ASSIGNMENT: In the listing below, repeat exactly every line from the first through the line containing "The width and height of the screenshot is (798, 449).", with nothing else.

PROVIDED DATA:
________________
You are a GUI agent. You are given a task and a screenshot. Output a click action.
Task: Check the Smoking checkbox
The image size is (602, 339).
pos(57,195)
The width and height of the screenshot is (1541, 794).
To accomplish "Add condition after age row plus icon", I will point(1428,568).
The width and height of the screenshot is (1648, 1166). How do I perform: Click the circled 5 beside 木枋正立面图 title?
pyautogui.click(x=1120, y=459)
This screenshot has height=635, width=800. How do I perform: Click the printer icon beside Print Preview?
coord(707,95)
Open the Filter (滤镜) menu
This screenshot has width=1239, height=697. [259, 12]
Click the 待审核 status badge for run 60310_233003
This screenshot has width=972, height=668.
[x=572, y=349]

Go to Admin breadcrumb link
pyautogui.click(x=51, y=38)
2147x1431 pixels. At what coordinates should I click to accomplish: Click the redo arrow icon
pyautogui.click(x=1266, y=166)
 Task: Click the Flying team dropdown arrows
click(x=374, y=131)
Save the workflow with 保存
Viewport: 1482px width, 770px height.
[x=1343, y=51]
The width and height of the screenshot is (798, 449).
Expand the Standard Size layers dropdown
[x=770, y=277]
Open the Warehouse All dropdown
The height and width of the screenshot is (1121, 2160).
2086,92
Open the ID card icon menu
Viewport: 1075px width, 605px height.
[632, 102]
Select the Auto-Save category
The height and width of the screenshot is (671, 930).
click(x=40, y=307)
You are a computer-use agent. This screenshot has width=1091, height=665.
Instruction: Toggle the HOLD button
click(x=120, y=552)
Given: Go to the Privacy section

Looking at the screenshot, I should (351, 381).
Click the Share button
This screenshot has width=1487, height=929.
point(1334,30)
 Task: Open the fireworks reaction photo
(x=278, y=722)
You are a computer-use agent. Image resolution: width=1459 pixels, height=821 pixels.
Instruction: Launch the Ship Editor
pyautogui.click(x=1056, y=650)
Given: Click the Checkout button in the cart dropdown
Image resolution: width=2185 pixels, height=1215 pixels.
________________
WORKED SOLUTION:
You are a GUI agent. You are given a task and a screenshot. Output a click action.
Task: Check the Smoking checkbox
The image size is (602, 339).
pos(57,195)
The width and height of the screenshot is (1541, 794).
To accomplish "Add condition after age row plus icon", I will point(1428,568).
The width and height of the screenshot is (1648, 1166). How do I perform: Click the circled 5 beside 木枋正立面图 title?
pyautogui.click(x=1120, y=459)
This screenshot has height=635, width=800. How do I perform: Click the printer icon beside Print Preview?
coord(707,95)
Open the Filter (滤镜) menu
This screenshot has width=1239, height=697. [259, 12]
Click the 待审核 status badge for run 60310_233003
This screenshot has width=972, height=668.
[x=572, y=349]

Go to Admin breadcrumb link
pyautogui.click(x=51, y=38)
2147x1431 pixels. At what coordinates should I click to accomplish: Click the redo arrow icon
pyautogui.click(x=1266, y=166)
 Task: Click the Flying team dropdown arrows
click(x=374, y=131)
Save the workflow with 保存
Viewport: 1482px width, 770px height.
[x=1343, y=51]
The width and height of the screenshot is (798, 449).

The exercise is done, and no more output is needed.